Os resultados apresentados nas tabelas 4.2 e 4.3 foram semelhantes aos de outros

trabalhos na literatura, dependendo do método utilizado.

A faixa de valores das médias de PTT calculado do pico R do ECG para o pico

da derivada de bioimpedância, normalizadas ou não, foram próximas das obtidas por

Zhang [11] – variando de 140 ms a 100 ms ao longo da faixa de idade dos voluntários.

Entretanto, não é possível diferenciar neste trabalho o PTT obtido para homens e

mulheres, dado que a população feminina foi metade da masculina, e principalmente

porque a população no total é pequena – com intuito apenas de validar o sistema de

medida proposto, não o método em si. Zhang [11] utilizou o intervalo entre os dois

picos de um sinal de pressão sobre a artéria radial para estimar PTT.

Por outro lado, Wong [10] estimou PTT com o intervalo entre os picos das

derivadas de ECG e pressão, obtendo de média 217,1 ms, o que é próximo da média

geral deste trabalho sem descontar o PEP (47,55 ms) – 208,7 ms sem normalização, e

208,8 ms com normalização.

Acima de tudo, a tendência obtida nas Figuras 4.15 e 4.16 indica decrescimento

no valor de PTT com o aumento da idade, que está relacionado, assim como a

hipertensão, à degeneração da complacência arterial.

54

Capítulo 6

Conclusão

Os resultados apresentados no Capítulo 4, juntos da discussão desenvolvida no

Capítulo 5, mostram que todos os objetivos específicos foram atingidos com sucesso, e

indicam que a aplicação do sistema desenvolvido neste trabalho também foi bem-

sucedida, cumprindo o objetivo principal. Estes fatos implicam a princípio na

capacidade deste sistema de coletar o PTT de pacientes, permitindo verificar o tempo de

progressão do pulso de pressão ao longo das grandes artérias e, por conseguinte, permite

a avaliação do estado das artérias da pessoa avaliada. Entretanto, todo o sistema só

poderá ser validado após aquisição de dados em maior quantidade de voluntários,

confirmando ou não a aplicabilidade do mesmo para a coleta de PTT.

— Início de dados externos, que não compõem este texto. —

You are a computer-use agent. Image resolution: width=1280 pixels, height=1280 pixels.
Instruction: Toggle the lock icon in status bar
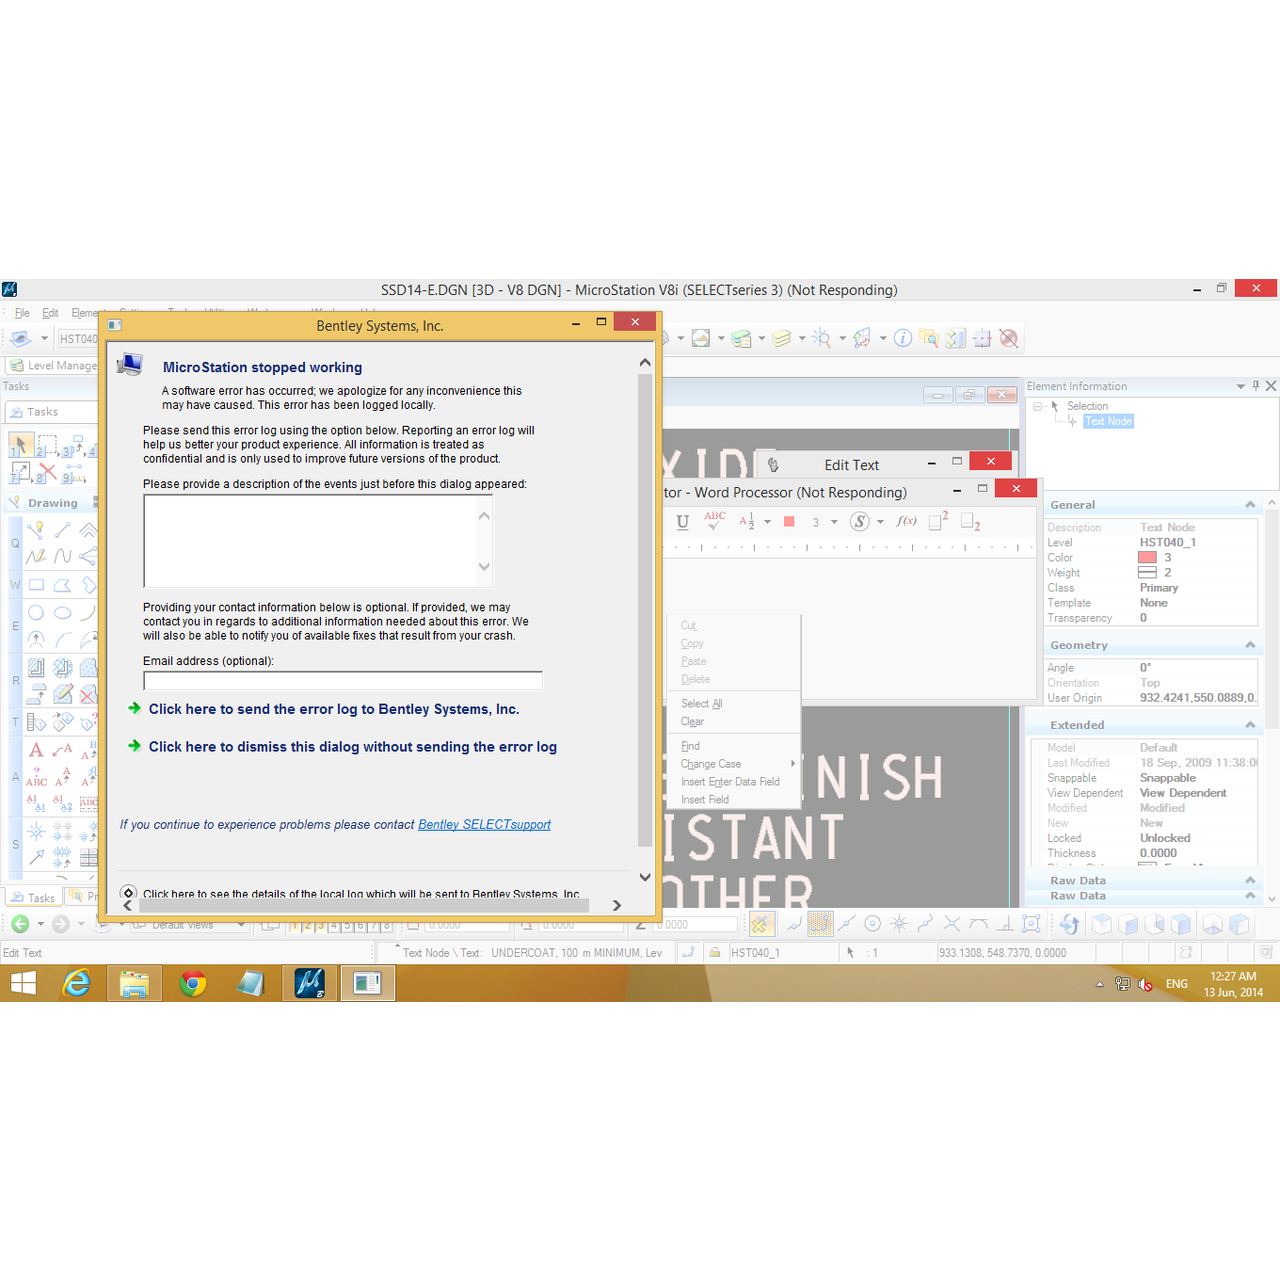click(x=715, y=953)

Além disso, evoluções no sistema mostram-se válidas e necessárias. Estas

evoluções podem ser implementadas: no circuito, como no layout da placa de circuito

impresso, visando reduzir a suscetibilidade a ruídos e interferências; no sistema de

aquisição, para torná-lo confiável para coletas de longa duração e monitoramento

contínuo, e talvez aprimorar a estética do sistema; e no método de medida em si, com

teste de outras posições para os eletrodos de excitação e captação de bioimpedância –

para tentar melhor a relação sinal-ruído – e para os eletrodos de captação de ECG – para

que a medida seja possível em pessoas com qualquer estrutura corporal.